## Task goal
Copy the lines word for word. Begin at the line that contains "Good News (31, 2448)" and end with the final line of the data.

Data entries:
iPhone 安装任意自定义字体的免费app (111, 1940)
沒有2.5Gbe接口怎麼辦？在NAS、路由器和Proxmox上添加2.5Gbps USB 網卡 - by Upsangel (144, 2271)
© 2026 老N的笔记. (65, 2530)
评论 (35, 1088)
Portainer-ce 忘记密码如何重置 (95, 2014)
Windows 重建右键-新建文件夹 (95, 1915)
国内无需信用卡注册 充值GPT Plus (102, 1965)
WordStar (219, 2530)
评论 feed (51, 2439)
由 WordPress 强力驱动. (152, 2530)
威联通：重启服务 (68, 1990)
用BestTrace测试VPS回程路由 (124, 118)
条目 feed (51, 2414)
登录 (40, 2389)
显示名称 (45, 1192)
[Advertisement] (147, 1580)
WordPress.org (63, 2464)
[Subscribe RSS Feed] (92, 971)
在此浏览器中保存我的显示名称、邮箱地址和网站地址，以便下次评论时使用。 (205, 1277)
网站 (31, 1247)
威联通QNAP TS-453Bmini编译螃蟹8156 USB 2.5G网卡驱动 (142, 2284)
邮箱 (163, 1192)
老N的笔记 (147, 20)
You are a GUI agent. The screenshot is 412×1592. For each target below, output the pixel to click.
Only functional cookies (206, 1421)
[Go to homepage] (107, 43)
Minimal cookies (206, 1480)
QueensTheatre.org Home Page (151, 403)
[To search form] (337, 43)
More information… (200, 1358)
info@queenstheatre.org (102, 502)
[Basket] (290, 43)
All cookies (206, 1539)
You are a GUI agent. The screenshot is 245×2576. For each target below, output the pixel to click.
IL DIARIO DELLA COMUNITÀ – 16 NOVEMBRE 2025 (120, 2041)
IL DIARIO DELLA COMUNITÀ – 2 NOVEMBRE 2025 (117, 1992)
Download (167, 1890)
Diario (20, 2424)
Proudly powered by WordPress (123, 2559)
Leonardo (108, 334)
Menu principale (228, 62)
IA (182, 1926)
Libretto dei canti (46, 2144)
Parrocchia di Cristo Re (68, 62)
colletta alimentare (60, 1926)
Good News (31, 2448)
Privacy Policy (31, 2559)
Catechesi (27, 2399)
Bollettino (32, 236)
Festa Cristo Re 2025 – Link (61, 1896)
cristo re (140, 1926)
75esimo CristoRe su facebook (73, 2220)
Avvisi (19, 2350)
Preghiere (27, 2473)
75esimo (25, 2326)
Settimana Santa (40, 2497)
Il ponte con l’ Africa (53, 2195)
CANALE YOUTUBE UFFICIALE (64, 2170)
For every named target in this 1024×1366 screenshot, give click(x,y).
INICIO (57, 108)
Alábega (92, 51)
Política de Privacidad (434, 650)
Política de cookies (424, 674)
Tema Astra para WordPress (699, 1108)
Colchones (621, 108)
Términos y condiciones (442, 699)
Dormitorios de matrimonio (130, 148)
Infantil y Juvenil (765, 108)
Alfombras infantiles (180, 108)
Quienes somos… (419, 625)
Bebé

## Finished exercise
Good News (31, 2448)
Privacy Policy (31, 2559)
Catechesi (27, 2399)
Bollettino (32, 236)
Festa Cristo Re 2025 – Link (61, 1896)
cristo re (140, 1926)
75esimo CristoRe su facebook (73, 2220)
Avvisi (19, 2350)
Preghiere (27, 2473)
75esimo (25, 2326)
Settimana Santa (40, 2497)
Il ponte con l’ Africa (53, 2195)
CANALE YOUTUBE UFFICIALE (64, 2170)
For every named target in this 1024×1366 screenshot, give click(x,y).
INICIO (57, 108)
Alábega (92, 51)
Política de Privacidad (434, 650)
Política de cookies (424, 674)
Tema Astra para WordPress (699, 1108)
Colchones (621, 108)
Términos y condiciones (442, 699)
Dormitorios de matrimonio (130, 148)
Infantil y Juvenil (765, 108)
Alfombras infantiles (180, 108)
Quienes somos… (419, 625)
Bebé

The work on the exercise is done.